LD: What is the culture of the firm like?
JS: First and foremost, I’m a big believer in just being authentic and real. I think that people have to have the courage to be themselves, and the ones that have the courage to do that are able to excel. That’s a very broad statement but it’s true in many different contexts. For example, when you’re arguing with the court, I think the best oral advocates are the ones who are completely honest, and that honesty allows them to establish and maintain credibility in the course of their oral argument – and then over the long term, for their whole career. When a judge asks you a question, you have to be able to give an authentic, honest answer that doesn’t reek of BS. That’s a skill, believe or not, that a lot of lawyers just simply don’t have.
Overall, my philosophy is to just be yourself. I encourage people here to think the same way. I think that comes through in the culture. If it’s not for you, then you shouldn’t work here.
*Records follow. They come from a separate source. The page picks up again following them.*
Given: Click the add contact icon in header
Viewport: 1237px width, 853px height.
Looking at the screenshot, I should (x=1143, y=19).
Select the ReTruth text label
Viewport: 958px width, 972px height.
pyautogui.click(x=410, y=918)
If it is for you, congratulations, welcome to the firm.
LD: What do you do for fun when you’re outside the office?
JS: I like to play golf. I’m a member at Olympia Fields Country Club. I smoke cigars. I’ve been known to drink every now and then. If I’m able to combine all three of those things, that’s a pretty good day. Business development-wise, I think there are also advantages to the fact that you can mix business with pleasure. It would be a lot harder for me to do all the things I need to do in a given day if I weren’t killing two birds with one stone from time to time. If I’m playing golf with an important referral source or an important client, or having dinner with him and his wife, or whatever it may be, those are things that are fun, it’s part of what it means to be human, but at the same time, it’s also doing my job because relationships are an important part of business development.